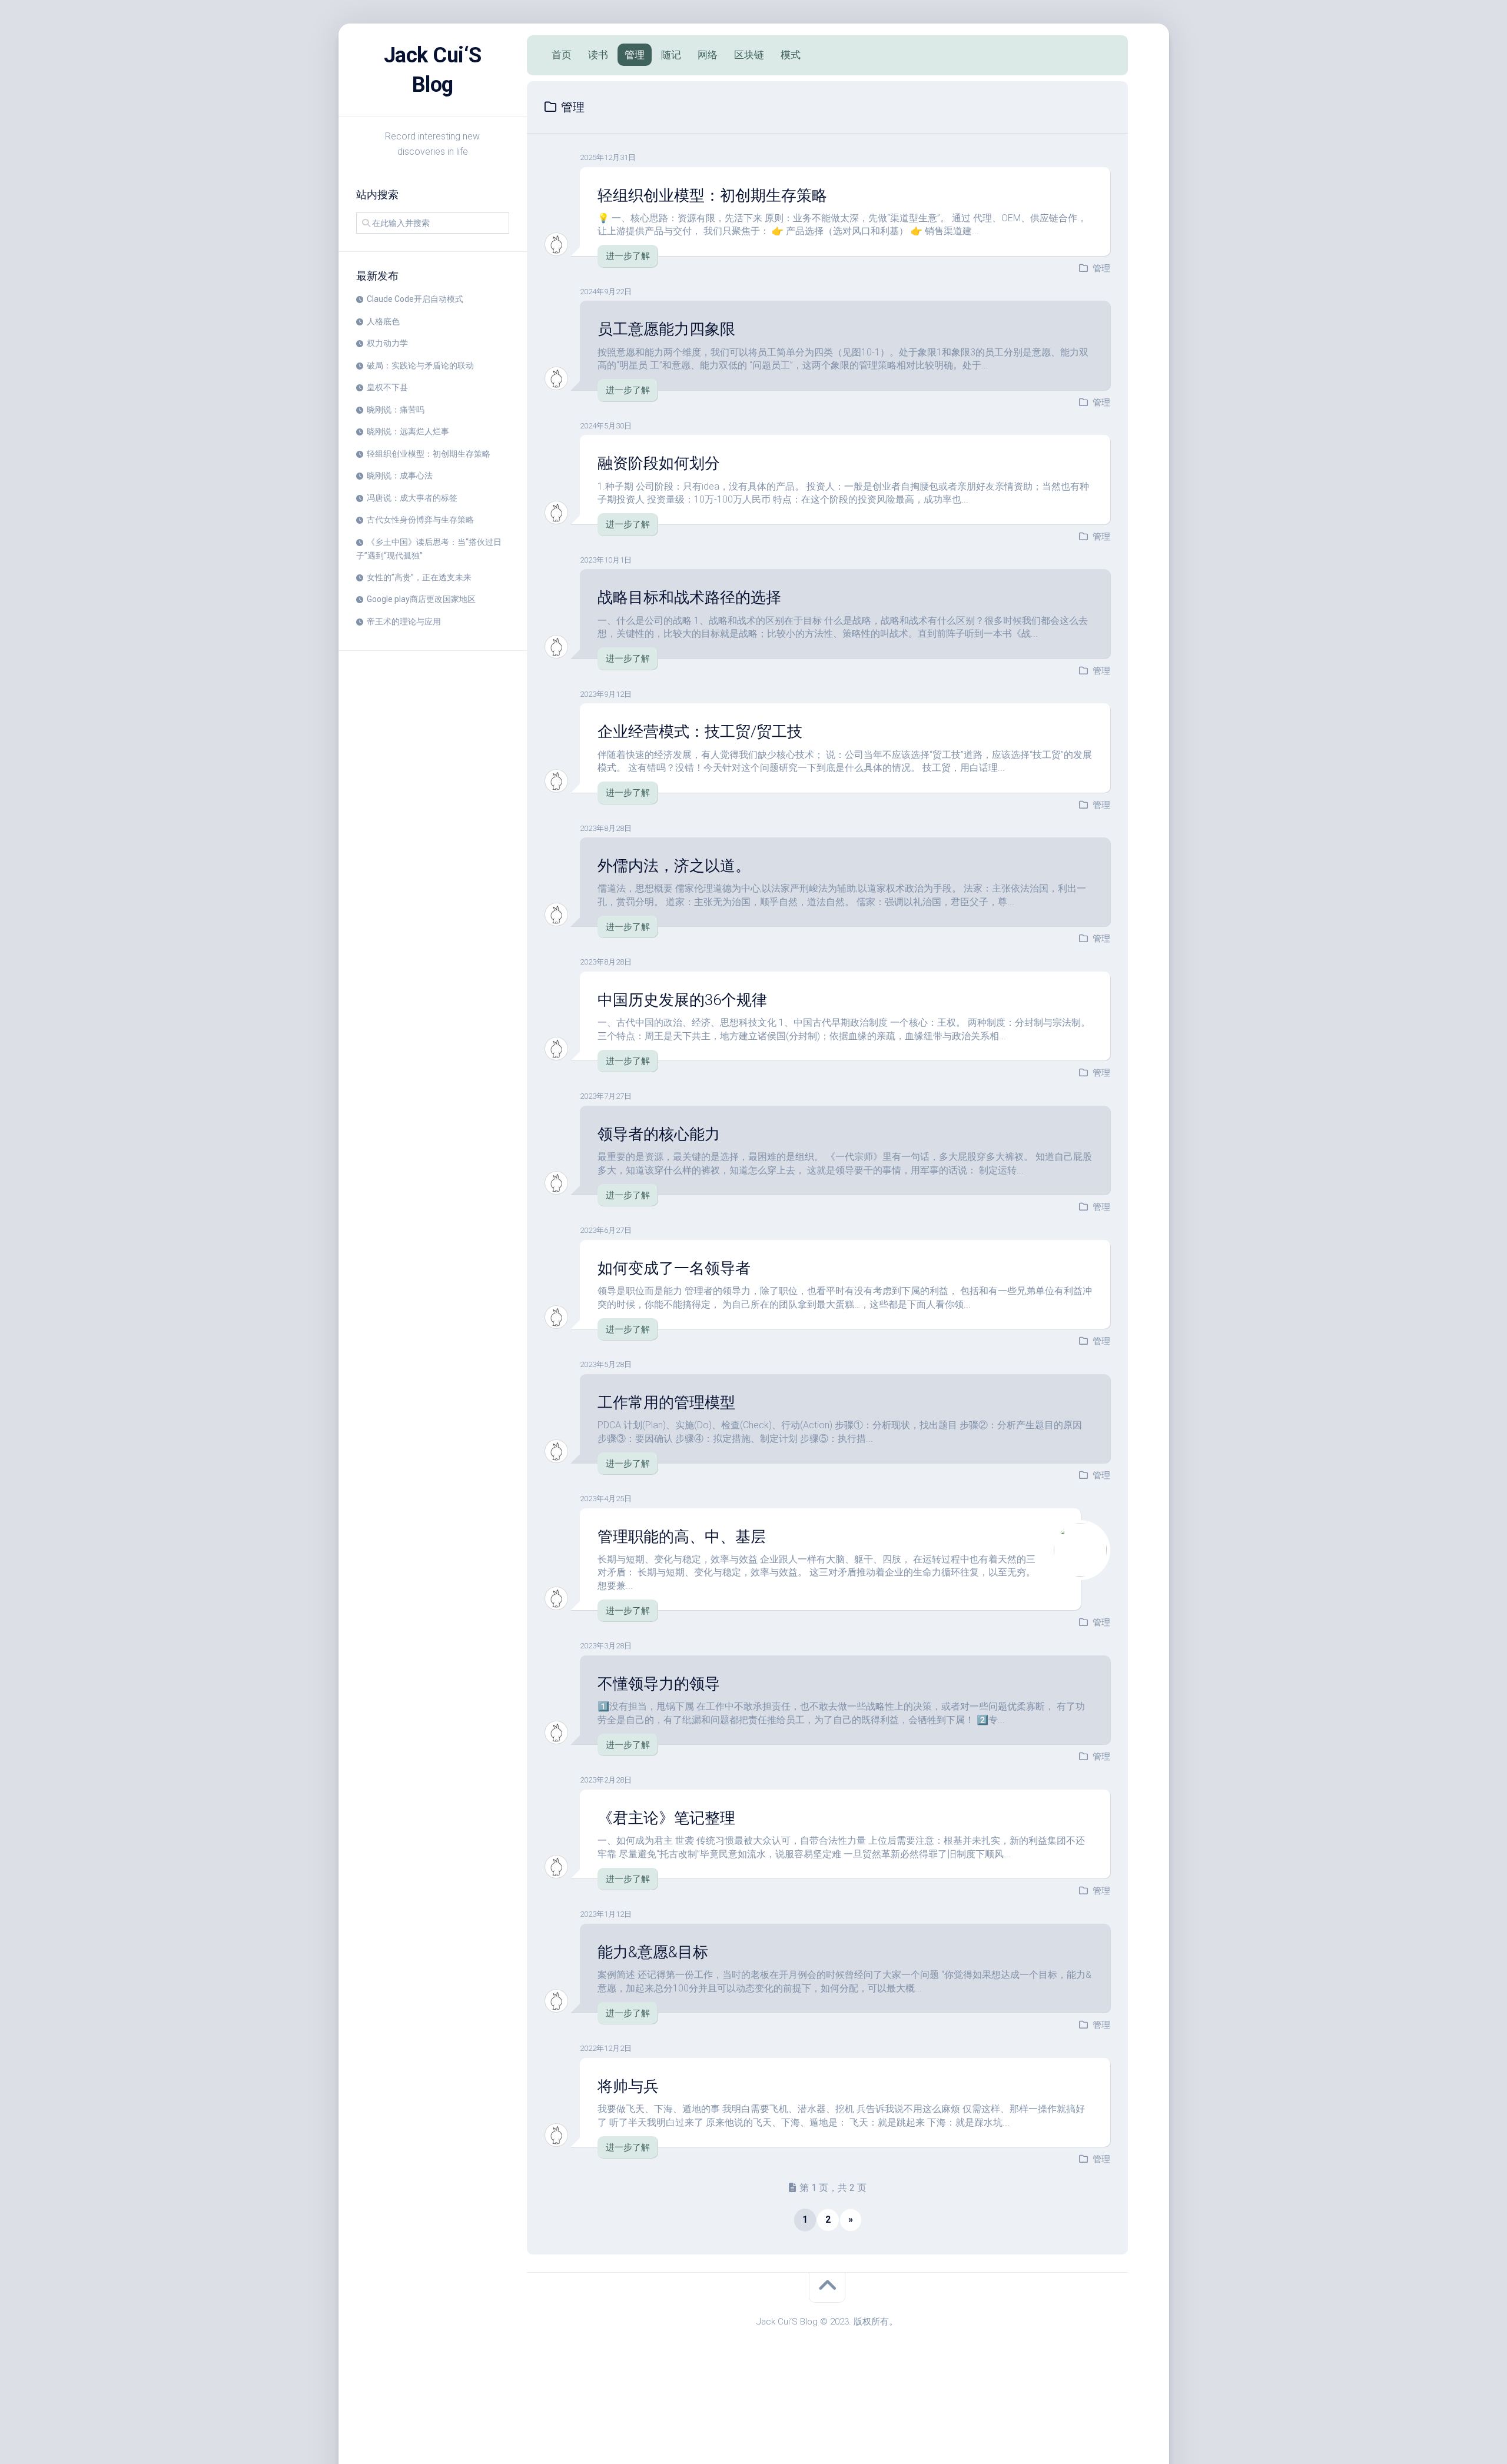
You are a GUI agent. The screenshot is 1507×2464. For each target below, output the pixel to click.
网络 (708, 55)
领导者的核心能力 (659, 1134)
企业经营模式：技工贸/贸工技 (700, 731)
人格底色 (383, 321)
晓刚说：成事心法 (400, 475)
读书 (598, 55)
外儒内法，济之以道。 (674, 865)
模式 (791, 55)
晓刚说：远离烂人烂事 (408, 431)
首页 (562, 55)
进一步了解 (628, 256)
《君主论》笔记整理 (666, 1818)
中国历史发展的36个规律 (682, 1000)
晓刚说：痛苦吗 (395, 409)
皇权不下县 (387, 387)
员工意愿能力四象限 (666, 329)
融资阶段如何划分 (659, 463)
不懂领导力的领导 (659, 1683)
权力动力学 (387, 343)
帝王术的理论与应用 (404, 621)
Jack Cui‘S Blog (433, 70)
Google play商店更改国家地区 (421, 599)
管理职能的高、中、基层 (682, 1536)
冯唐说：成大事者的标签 (412, 498)
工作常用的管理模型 (666, 1402)
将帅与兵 (628, 2086)
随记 (671, 55)
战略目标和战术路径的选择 (689, 597)
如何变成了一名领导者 (674, 1268)
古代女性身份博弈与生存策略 (420, 519)
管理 (635, 55)
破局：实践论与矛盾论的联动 (420, 365)
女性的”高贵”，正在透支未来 (419, 577)
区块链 (749, 55)
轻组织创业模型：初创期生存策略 (428, 453)
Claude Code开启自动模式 (415, 299)
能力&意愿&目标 (653, 1952)
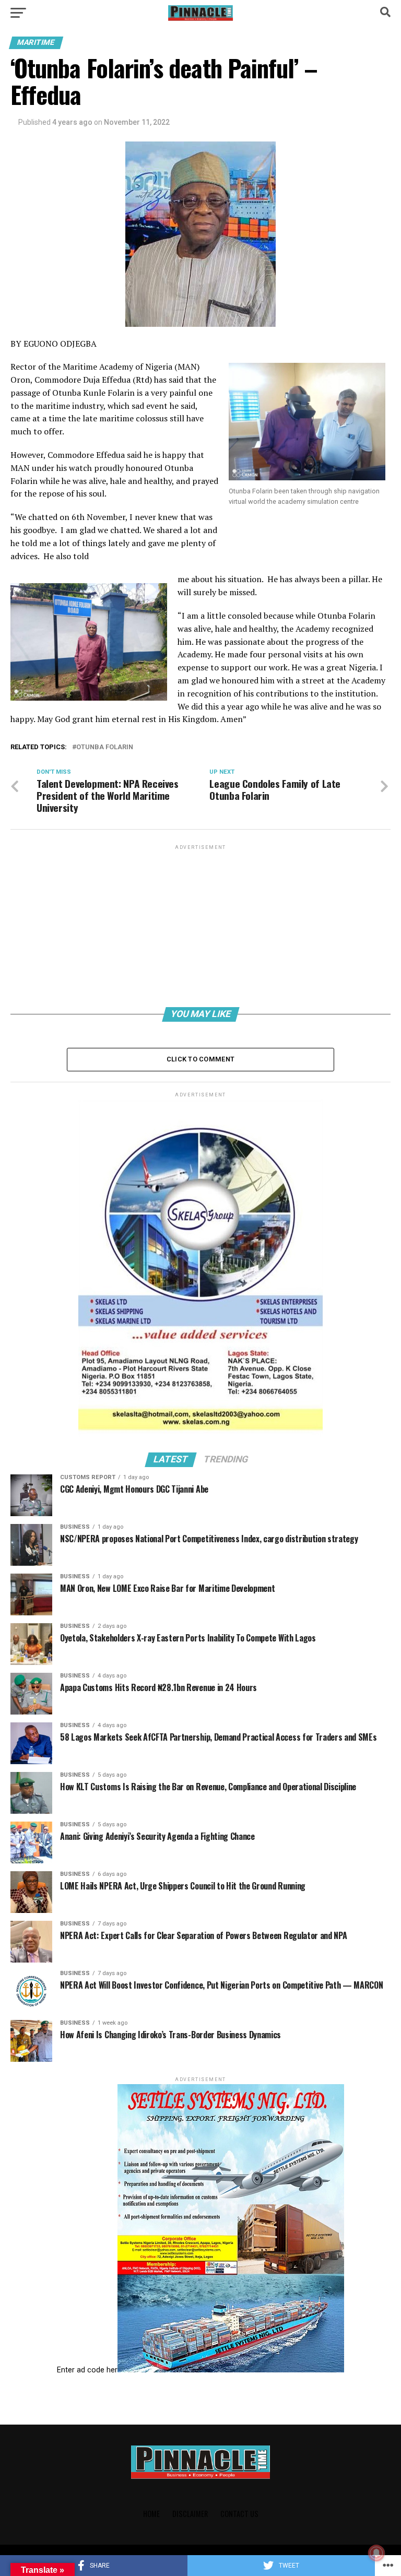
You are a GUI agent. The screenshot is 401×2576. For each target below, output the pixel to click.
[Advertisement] (200, 925)
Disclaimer (190, 2513)
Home (151, 2513)
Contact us (239, 2513)
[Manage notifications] (376, 2553)
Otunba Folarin (104, 747)
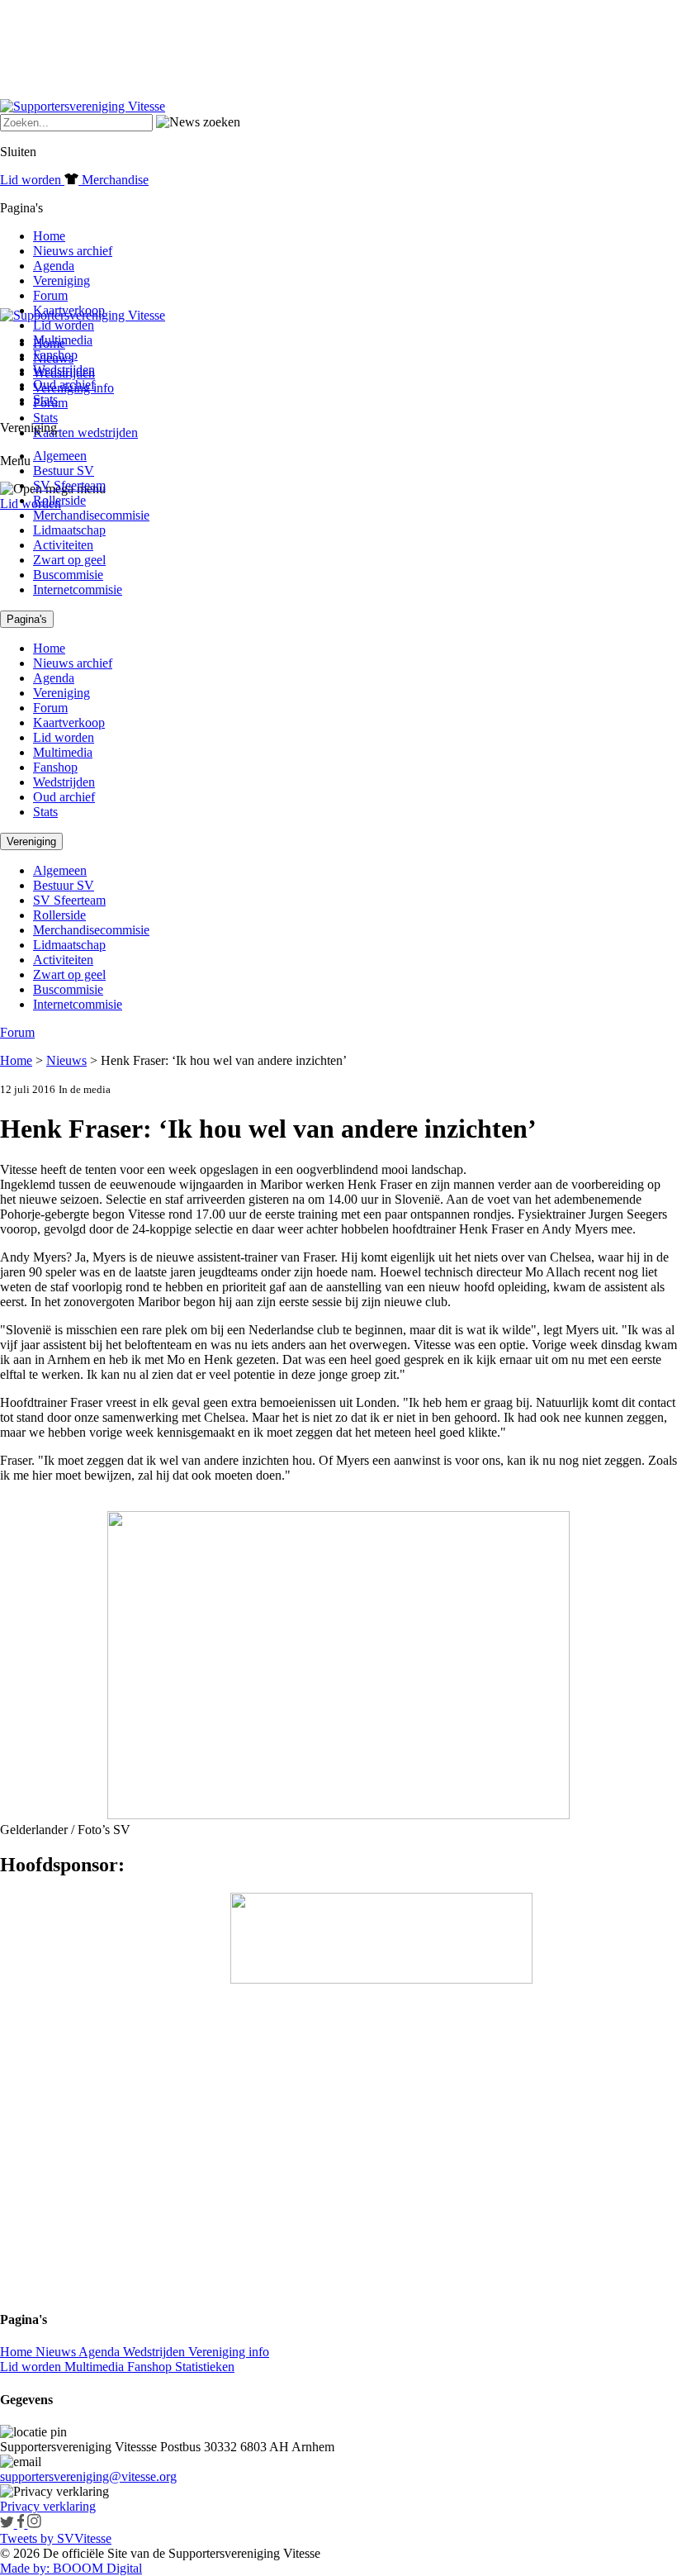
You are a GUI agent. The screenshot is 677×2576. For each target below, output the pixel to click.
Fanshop (55, 355)
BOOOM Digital (96, 2568)
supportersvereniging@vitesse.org (88, 2476)
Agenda (53, 266)
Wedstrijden (64, 370)
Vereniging (61, 280)
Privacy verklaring (48, 2506)
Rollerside (59, 500)
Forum (50, 295)
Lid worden (30, 504)
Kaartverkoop (69, 310)
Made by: (25, 2568)
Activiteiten (63, 545)
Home (49, 236)
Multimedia (62, 340)
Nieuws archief (72, 251)
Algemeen (60, 456)
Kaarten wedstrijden (85, 432)
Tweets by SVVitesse (55, 2538)
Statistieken (204, 2367)
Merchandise (113, 180)
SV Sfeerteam (69, 485)
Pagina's (27, 619)
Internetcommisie (77, 589)
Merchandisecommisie (91, 515)
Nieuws (66, 1060)
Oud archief (64, 385)
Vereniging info (228, 2352)
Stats (45, 418)
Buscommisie (68, 575)
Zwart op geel (69, 560)
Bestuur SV (63, 470)
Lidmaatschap (69, 530)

************

GOAL OF THE EXERCISE ->
Send back exactly the lines of the listing above, beginning at the line containing "Algemeen (60, 456)" and ending with the last. Add nothing.

SOLUTION ->
Algemeen (60, 456)
Kaarten wedstrijden (85, 432)
Tweets by SVVitesse (55, 2538)
Statistieken (204, 2367)
Merchandise (113, 180)
SV Sfeerteam (69, 485)
Pagina's (27, 619)
Internetcommisie (77, 589)
Merchandisecommisie (91, 515)
Nieuws (66, 1060)
Oud archief (64, 385)
Vereniging info (228, 2352)
Stats (45, 418)
Buscommisie (68, 575)
Zwart op geel (69, 560)
Bestuur SV (63, 470)
Lidmaatschap (69, 530)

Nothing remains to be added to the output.